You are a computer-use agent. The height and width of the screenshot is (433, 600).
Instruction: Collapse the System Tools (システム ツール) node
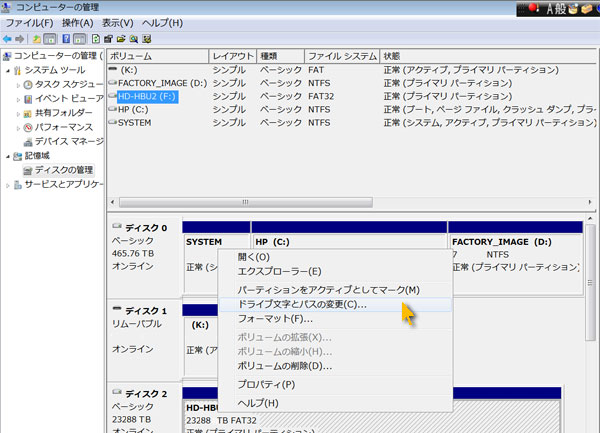[x=8, y=70]
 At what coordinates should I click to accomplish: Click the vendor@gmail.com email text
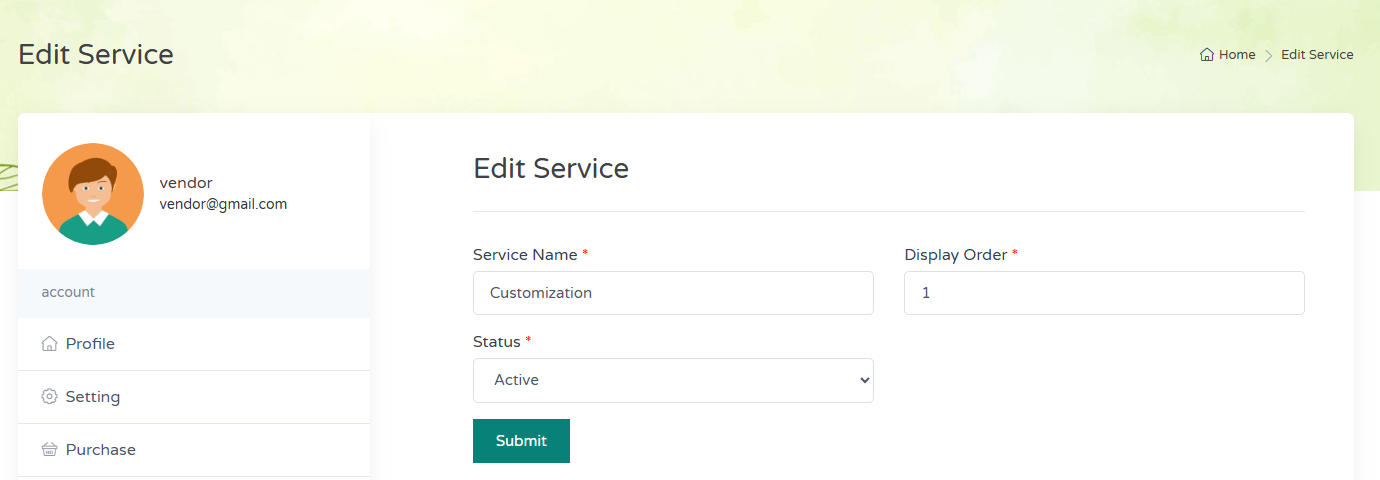click(x=223, y=204)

— HOW TO COMPLETE THIS TASK —
Before duplicating the entries above, strip out the pictures and keep the rest exact.

— SOLUTION TO THIS TASK —
You are a computer-use agent. The height and width of the screenshot is (433, 600).
Instruction: Collapse the System Tools (システム ツール) node
[x=8, y=70]
 At what coordinates should I click to accomplish: Click the vendor@gmail.com email text
click(x=223, y=204)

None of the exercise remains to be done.